Sep 7, 2020
Sometimes getting new clients or
getting rid of existing ones can be a hassle. Over the years, I’ve
worked on perfecting the best way to onboard and offboard clients.
I'm excited to share a few of my tips and tricks on how I do this
in a way that feels easy and effortless and gives the client a
feeling like they're being taken care of.
Here are some tips for both onboarding and offboarding, and why it's important to do these in a specific way in order to maximize your ability to use referrals for new business.
"Referrals are how I get clients. It’s the number one way I get the dream clients that I want. They're always high quality. They're always high paying because they're happy customers that told other people so that they could be happy customers, too. It's just an amazing ripple effect. And that's why offboarding and tying everything up nicely is so crucial.” ~ @avanimiriyala
As soon as the contract is signed, it’s go time for you and your team. This is your chance to roll out the red carpet and get everything in place to make sure your client knows working with you will be smooth.

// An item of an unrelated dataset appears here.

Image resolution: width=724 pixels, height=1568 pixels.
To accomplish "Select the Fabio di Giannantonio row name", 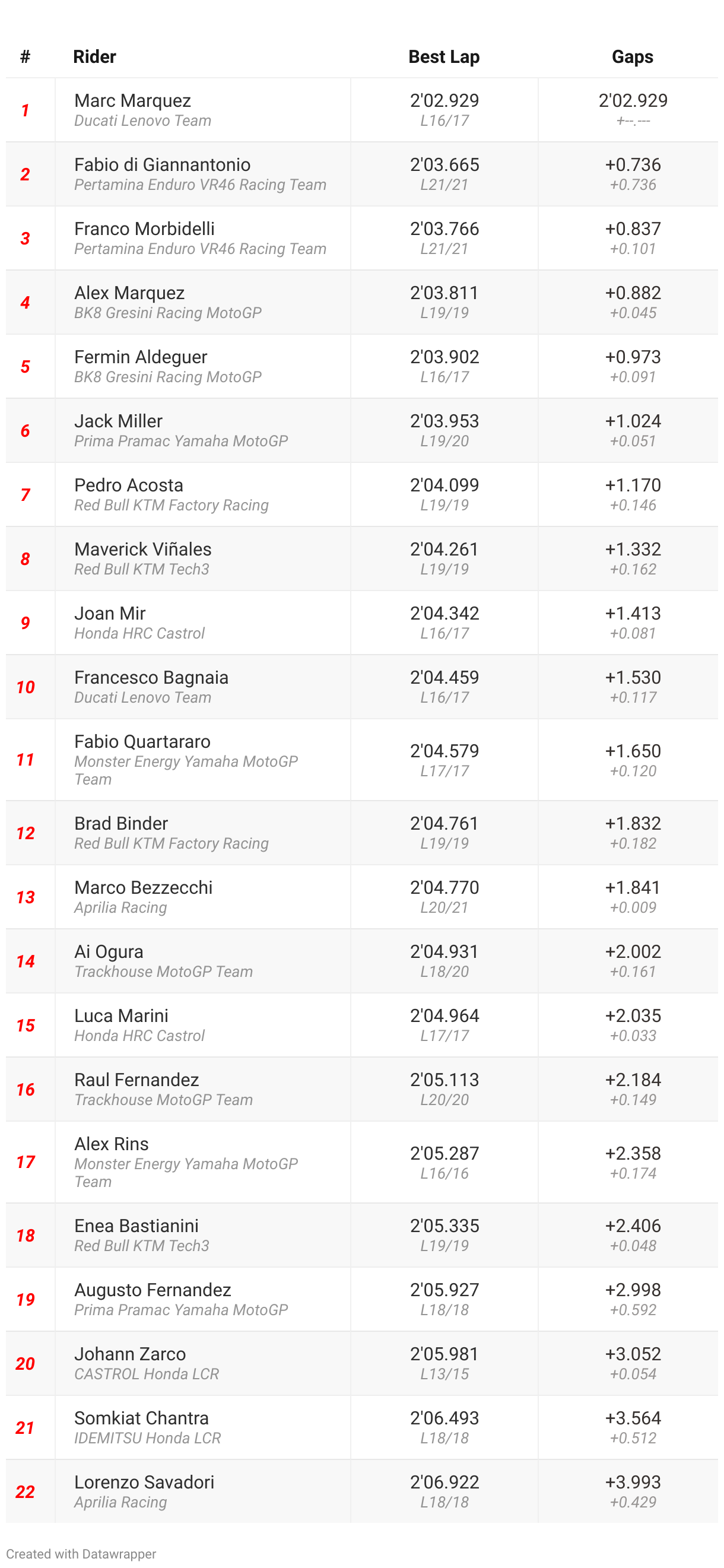I will [x=162, y=164].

Once the contract is signed, you can get to work on creating the client profile. Their needs, wants, how much attention they require, the scope of the project, all of it. This will help you move through their project quickly and efficiently while nailing the deliverables.

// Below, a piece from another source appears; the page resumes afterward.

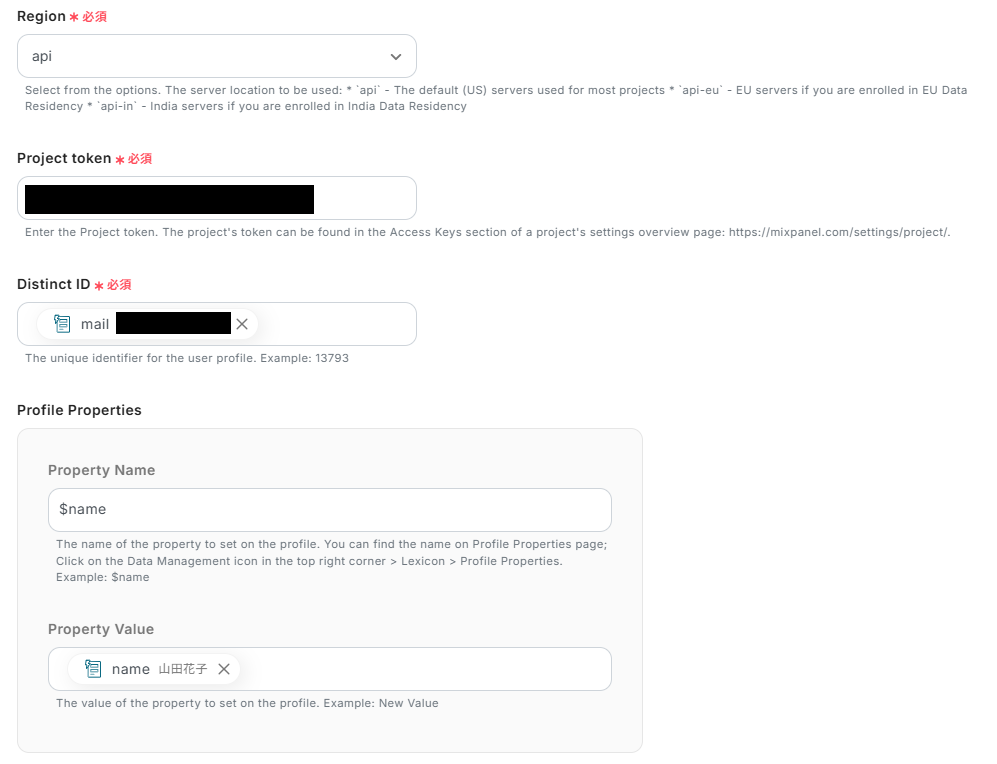Focus the Property Name field containing $name

point(329,510)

Whatever systems you're using to track and organize the project, now is the time to get them all set up. Slack channels, task management, time tracking, etc.. These are the nuts and bolts that you will need to make things run smoothly after the kickoff meeting.

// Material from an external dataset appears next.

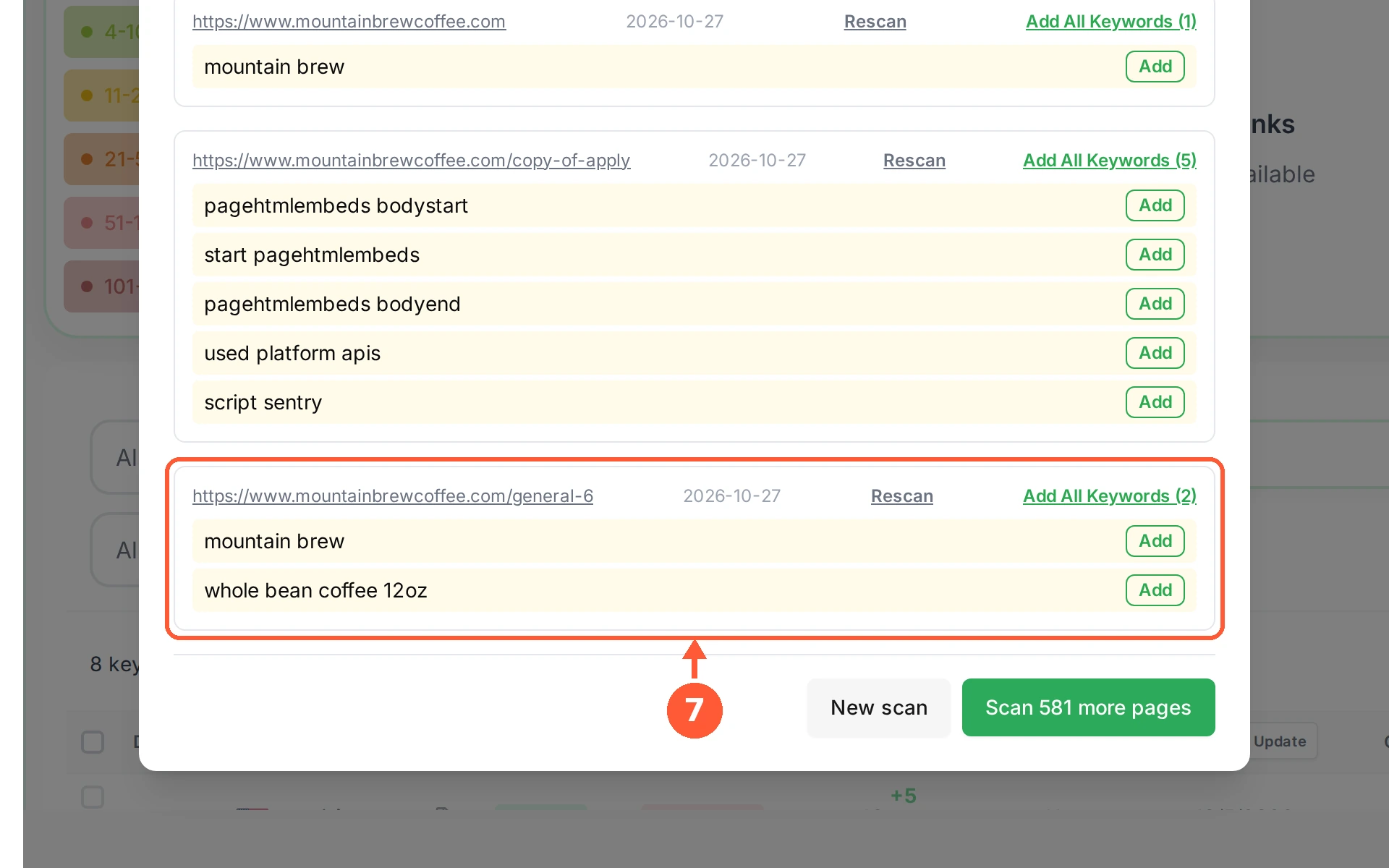Add 'mountain brew' keyword under homepage URL
The width and height of the screenshot is (1389, 868).
point(1155,67)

Make sure you have an agenda to help show your client what they can expect and on what timeframes. Set up your recurring meetings, get your processes and assets in line, set a timeline, get on the same page, and then dive into the first milestone of the project. After the meeting, make sure you follow up on your action items.
Once you’ve actually held the kickoff meeting, you need to make sure you follow up with your action items right away. Whether they are internal or for the client, following up on these items is critical in making the onboarding process smooth and ensuring that all resources are accounted for.
This can be anything from image files to vectors to video tutorials. Just make sure that you have everything ready to go in a way that the client can understand and take control of.
For me, this is usually a Figma file, but for you it might be turning over the working files of the design or website that you’re working on.
This is when you gather up any other resources that might be floating around for your project, organize them, and hand those off to the client. This can include internal docs, links, or anything you think might be of value to the client as they move forward.
You can do your handoff communication however you want (Slack, Email, etc…), but just make sure that you are clear and give them a list of what you handed off to them and what they will need to do with it. This way they can refer back if they have any questions or are looking for anything.
About a week later, you should send a follow-up email looking for feedback and a testimonial if they are willing. Then about two weeks later, ask for a referral if they had a positive experience. Make sure to follow up on these because social proof means more clients.
Sending them something personal shows that you enjoyed working with them.